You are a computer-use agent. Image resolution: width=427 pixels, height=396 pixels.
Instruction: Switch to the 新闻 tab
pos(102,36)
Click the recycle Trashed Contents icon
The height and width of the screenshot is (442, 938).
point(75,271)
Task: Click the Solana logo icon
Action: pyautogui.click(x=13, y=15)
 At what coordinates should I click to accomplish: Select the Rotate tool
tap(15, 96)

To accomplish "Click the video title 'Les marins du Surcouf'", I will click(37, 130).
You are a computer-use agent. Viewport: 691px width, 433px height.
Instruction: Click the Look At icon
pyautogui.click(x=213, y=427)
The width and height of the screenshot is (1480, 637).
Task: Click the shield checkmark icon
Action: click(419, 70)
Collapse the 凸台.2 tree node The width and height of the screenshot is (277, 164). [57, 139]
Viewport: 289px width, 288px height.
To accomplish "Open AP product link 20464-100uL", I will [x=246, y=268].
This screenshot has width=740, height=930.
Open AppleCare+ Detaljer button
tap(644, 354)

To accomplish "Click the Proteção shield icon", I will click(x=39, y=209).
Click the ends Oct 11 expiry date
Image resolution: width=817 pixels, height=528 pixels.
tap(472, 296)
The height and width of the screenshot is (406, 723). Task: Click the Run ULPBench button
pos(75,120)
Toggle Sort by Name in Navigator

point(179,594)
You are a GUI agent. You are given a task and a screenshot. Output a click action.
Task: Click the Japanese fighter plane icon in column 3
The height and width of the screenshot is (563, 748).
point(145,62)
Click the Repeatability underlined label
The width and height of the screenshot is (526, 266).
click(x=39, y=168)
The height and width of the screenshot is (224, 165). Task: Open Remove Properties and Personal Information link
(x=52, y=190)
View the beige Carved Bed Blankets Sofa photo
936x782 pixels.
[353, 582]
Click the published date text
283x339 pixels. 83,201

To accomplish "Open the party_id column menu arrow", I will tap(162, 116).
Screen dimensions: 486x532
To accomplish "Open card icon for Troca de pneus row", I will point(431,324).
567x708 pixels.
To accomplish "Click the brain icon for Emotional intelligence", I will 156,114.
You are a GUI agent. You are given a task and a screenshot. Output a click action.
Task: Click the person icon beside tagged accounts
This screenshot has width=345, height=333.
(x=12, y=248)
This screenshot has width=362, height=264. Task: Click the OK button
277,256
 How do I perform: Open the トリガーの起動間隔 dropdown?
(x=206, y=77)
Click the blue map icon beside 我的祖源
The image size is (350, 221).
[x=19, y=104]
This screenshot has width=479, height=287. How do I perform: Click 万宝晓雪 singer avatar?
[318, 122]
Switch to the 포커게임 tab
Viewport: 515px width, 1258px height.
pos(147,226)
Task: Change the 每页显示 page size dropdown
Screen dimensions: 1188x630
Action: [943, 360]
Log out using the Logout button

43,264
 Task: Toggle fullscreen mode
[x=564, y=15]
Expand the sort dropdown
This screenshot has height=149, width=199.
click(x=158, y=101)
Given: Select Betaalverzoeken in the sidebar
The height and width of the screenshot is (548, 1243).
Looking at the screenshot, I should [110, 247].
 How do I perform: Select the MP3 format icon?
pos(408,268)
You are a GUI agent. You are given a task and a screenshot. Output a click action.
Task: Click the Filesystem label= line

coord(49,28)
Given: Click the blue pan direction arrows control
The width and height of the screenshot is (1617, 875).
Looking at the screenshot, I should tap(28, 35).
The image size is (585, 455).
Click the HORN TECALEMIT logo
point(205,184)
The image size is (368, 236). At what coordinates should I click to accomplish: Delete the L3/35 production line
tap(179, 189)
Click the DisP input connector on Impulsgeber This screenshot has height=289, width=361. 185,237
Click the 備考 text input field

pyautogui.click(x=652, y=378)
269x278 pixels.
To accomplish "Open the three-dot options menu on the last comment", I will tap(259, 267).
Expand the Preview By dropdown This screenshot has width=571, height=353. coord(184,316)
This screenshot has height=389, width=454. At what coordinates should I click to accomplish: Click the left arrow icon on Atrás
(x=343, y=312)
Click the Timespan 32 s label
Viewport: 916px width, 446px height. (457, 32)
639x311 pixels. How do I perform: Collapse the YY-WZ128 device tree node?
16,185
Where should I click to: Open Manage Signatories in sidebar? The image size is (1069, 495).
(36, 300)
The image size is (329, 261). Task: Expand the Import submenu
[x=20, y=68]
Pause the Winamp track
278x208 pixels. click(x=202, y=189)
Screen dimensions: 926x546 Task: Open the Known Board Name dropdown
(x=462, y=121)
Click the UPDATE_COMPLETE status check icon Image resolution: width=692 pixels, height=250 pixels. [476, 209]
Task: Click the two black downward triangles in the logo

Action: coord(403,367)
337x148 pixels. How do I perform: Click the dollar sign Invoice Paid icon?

• _TASK REQUIREMENTS_
What you return must match the listing above exactly, with every line included.

• _SOLUTION TO THIS PROBLEM_
You are a computer-use agent. Image resolution: width=427 pixels, height=396 pixels.
Instruction: Switch to the 新闻 tab
pos(102,36)
Click the recycle Trashed Contents icon
The height and width of the screenshot is (442, 938).
point(75,271)
Task: Click the Solana logo icon
Action: pyautogui.click(x=13, y=15)
 At what coordinates should I click to accomplish: Select the Rotate tool
tap(15, 96)

To accomplish "Click the video title 'Les marins du Surcouf'", I will click(37, 130).
You are a computer-use agent. Viewport: 691px width, 433px height.
Instruction: Click the Look At icon
pyautogui.click(x=213, y=427)
The width and height of the screenshot is (1480, 637).
Task: Click the shield checkmark icon
Action: click(419, 70)
Collapse the 凸台.2 tree node The width and height of the screenshot is (277, 164). [57, 139]
Viewport: 289px width, 288px height.
To accomplish "Open AP product link 20464-100uL", I will [x=246, y=268].
This screenshot has width=740, height=930.
Open AppleCare+ Detaljer button
tap(644, 354)

To accomplish "Click the Proteção shield icon", I will click(x=39, y=209).
Click the ends Oct 11 expiry date
Image resolution: width=817 pixels, height=528 pixels.
tap(472, 296)
The height and width of the screenshot is (406, 723). Task: Click the Run ULPBench button
pos(75,120)
Toggle Sort by Name in Navigator

point(179,594)
You are a GUI agent. You are given a task and a screenshot. Output a click action.
Task: Click the Japanese fighter plane icon in column 3
The height and width of the screenshot is (563, 748).
point(145,62)
Click the Repeatability underlined label
The width and height of the screenshot is (526, 266).
click(x=39, y=168)
The height and width of the screenshot is (224, 165). Task: Open Remove Properties and Personal Information link
(x=52, y=190)
View the beige Carved Bed Blankets Sofa photo
936x782 pixels.
[353, 582]
Click the published date text
283x339 pixels. 83,201

To accomplish "Open the party_id column menu arrow", I will tap(162, 116).
Screen dimensions: 486x532
To accomplish "Open card icon for Troca de pneus row", I will point(431,324).
567x708 pixels.
To accomplish "Click the brain icon for Emotional intelligence", I will 156,114.
You are a GUI agent. You are given a task and a screenshot. Output a click action.
Task: Click the person icon beside tagged accounts
This screenshot has width=345, height=333.
(x=12, y=248)
This screenshot has width=362, height=264. Task: Click the OK button
277,256
 How do I perform: Open the トリガーの起動間隔 dropdown?
(x=206, y=77)
Click the blue map icon beside 我的祖源
The image size is (350, 221).
[x=19, y=104]
This screenshot has width=479, height=287. How do I perform: Click 万宝晓雪 singer avatar?
[318, 122]
Switch to the 포커게임 tab
Viewport: 515px width, 1258px height.
pos(147,226)
Task: Change the 每页显示 page size dropdown
Screen dimensions: 1188x630
Action: [943, 360]
Log out using the Logout button

43,264
 Task: Toggle fullscreen mode
[x=564, y=15]
Expand the sort dropdown
This screenshot has height=149, width=199.
click(x=158, y=101)
Given: Select Betaalverzoeken in the sidebar
The height and width of the screenshot is (548, 1243).
Looking at the screenshot, I should [110, 247].
 How do I perform: Select the MP3 format icon?
pos(408,268)
You are a GUI agent. You are given a task and a screenshot. Output a click action.
Task: Click the Filesystem label= line

coord(49,28)
Given: Click the blue pan direction arrows control
The width and height of the screenshot is (1617, 875).
Looking at the screenshot, I should tap(28, 35).
The image size is (585, 455).
Click the HORN TECALEMIT logo
point(205,184)
The image size is (368, 236). At what coordinates should I click to accomplish: Delete the L3/35 production line
tap(179, 189)
Click the DisP input connector on Impulsgeber This screenshot has height=289, width=361. 185,237
Click the 備考 text input field

pyautogui.click(x=652, y=378)
269x278 pixels.
To accomplish "Open the three-dot options menu on the last comment", I will tap(259, 267).
Expand the Preview By dropdown This screenshot has width=571, height=353. coord(184,316)
This screenshot has height=389, width=454. At what coordinates should I click to accomplish: Click the left arrow icon on Atrás
(x=343, y=312)
Click the Timespan 32 s label
Viewport: 916px width, 446px height. (457, 32)
639x311 pixels. How do I perform: Collapse the YY-WZ128 device tree node?
16,185
Where should I click to: Open Manage Signatories in sidebar? The image size is (1069, 495).
(36, 300)
The image size is (329, 261). Task: Expand the Import submenu
[x=20, y=68]
Pause the Winamp track
278x208 pixels. click(x=202, y=189)
Screen dimensions: 926x546 Task: Open the Known Board Name dropdown
(x=462, y=121)
Click the UPDATE_COMPLETE status check icon Image resolution: width=692 pixels, height=250 pixels. [476, 209]
Task: Click the two black downward triangles in the logo

Action: coord(403,367)
337x148 pixels. How do I perform: Click the dollar sign Invoice Paid icon?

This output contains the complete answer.